[Dataset records]
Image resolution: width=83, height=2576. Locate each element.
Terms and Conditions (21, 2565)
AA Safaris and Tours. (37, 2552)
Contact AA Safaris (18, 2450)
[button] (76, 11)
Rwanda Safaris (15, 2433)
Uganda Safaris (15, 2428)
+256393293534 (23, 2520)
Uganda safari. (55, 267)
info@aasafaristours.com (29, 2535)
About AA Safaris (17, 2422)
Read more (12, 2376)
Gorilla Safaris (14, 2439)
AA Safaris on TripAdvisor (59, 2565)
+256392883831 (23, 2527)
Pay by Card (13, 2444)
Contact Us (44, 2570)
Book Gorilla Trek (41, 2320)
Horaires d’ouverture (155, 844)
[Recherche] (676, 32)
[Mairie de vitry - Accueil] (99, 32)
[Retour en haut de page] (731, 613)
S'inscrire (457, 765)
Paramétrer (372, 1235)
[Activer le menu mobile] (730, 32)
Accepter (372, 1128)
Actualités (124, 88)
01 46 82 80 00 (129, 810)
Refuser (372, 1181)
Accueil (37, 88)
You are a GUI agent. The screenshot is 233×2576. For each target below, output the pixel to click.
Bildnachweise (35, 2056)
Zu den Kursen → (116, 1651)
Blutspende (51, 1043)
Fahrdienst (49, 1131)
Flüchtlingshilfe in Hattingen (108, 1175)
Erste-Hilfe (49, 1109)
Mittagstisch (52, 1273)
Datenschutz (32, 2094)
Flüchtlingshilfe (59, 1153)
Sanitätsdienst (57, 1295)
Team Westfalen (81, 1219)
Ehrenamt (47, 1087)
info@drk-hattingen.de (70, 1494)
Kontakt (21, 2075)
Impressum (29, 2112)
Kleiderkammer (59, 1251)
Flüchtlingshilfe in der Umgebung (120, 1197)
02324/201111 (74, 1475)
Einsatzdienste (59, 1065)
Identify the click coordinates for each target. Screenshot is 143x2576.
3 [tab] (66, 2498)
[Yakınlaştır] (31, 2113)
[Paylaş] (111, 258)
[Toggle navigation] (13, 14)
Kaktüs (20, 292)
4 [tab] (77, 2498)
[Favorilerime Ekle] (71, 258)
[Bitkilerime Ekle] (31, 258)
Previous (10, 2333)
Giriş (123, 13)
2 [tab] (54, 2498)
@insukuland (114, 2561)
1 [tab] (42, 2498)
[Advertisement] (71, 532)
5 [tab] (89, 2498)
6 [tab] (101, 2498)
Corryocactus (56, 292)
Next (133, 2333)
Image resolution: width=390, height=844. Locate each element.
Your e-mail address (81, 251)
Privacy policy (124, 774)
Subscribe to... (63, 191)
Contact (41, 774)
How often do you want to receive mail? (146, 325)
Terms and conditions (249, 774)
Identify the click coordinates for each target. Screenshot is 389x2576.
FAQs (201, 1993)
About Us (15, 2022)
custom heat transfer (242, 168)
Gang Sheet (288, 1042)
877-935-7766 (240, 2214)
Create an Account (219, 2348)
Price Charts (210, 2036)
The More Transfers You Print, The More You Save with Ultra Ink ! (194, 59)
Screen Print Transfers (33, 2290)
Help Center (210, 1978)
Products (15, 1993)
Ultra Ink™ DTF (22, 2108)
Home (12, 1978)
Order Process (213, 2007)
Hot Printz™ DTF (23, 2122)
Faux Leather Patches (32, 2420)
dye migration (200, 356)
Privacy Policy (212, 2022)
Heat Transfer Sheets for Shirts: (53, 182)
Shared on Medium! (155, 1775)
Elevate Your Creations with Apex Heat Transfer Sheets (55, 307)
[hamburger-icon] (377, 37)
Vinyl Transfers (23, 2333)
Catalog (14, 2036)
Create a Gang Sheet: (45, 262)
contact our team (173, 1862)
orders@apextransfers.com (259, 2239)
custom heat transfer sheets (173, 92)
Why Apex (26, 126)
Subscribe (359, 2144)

AIM OF THE EXERCISE:
Your answer must be an exact transcription of the lines from the one containing "Elevate Your Creations" through the last line of the records above, and nothing else.

OUTPUT FOR THIS TASK:
Elevate Your Creations with Apex Heat Transfer Sheets (55, 307)
[hamburger-icon] (377, 37)
Vinyl Transfers (23, 2333)
Catalog (14, 2036)
Create a Gang Sheet: (45, 262)
contact our team (173, 1862)
orders@apextransfers.com (259, 2239)
custom heat transfer sheets (173, 92)
Why Apex (26, 126)
Subscribe (359, 2144)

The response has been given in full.